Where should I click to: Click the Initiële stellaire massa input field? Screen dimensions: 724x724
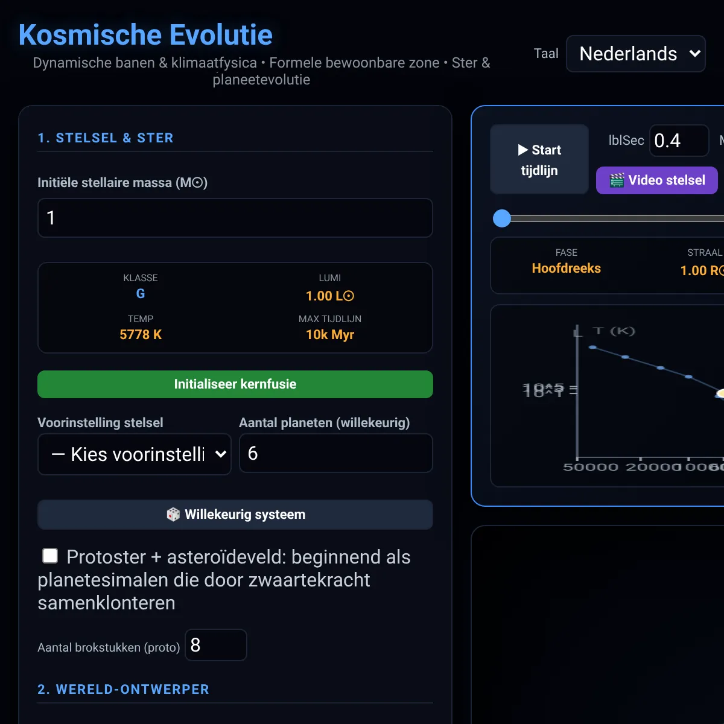(x=235, y=218)
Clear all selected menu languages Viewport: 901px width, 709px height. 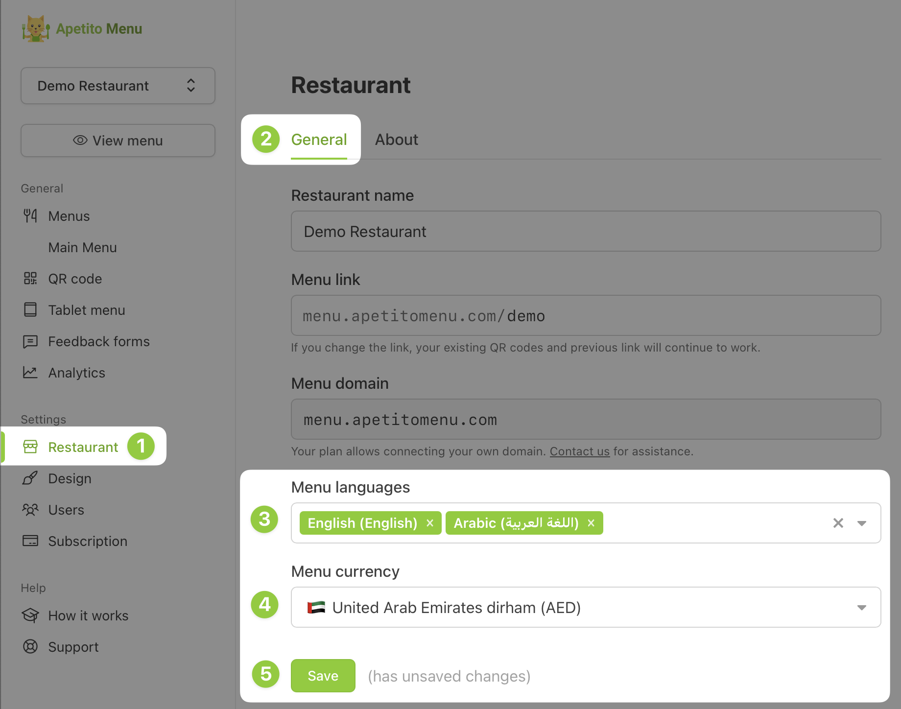(838, 523)
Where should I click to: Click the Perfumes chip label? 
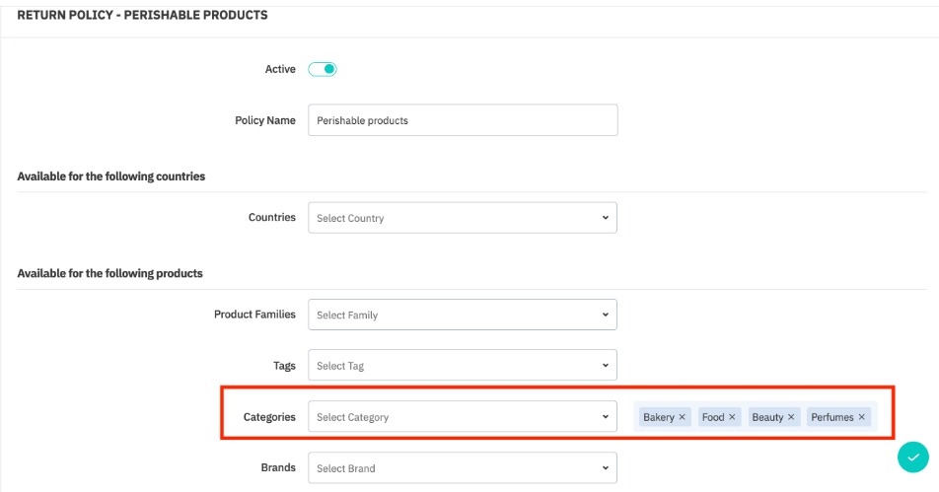pyautogui.click(x=831, y=417)
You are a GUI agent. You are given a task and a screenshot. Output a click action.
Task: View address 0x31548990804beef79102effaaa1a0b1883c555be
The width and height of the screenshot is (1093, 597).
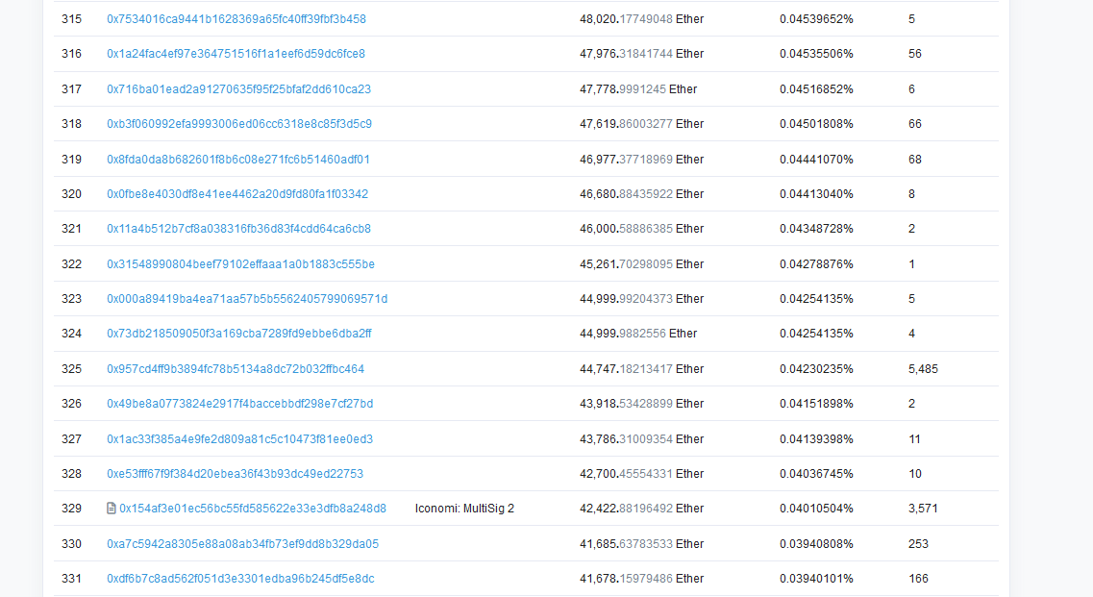(240, 264)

···

PROMPT: Reproduce word for word the lines from the line with "You are a GUI" to the end of the entries above, both included, but leave the pictures out.

OUTPUT FOR THIS EXERCISE:
You are a GUI agent. You are given a task and a screenshot. Output a click action.
Task: View address 0x31548990804beef79102effaaa1a0b1883c555be
The width and height of the screenshot is (1093, 597).
(240, 264)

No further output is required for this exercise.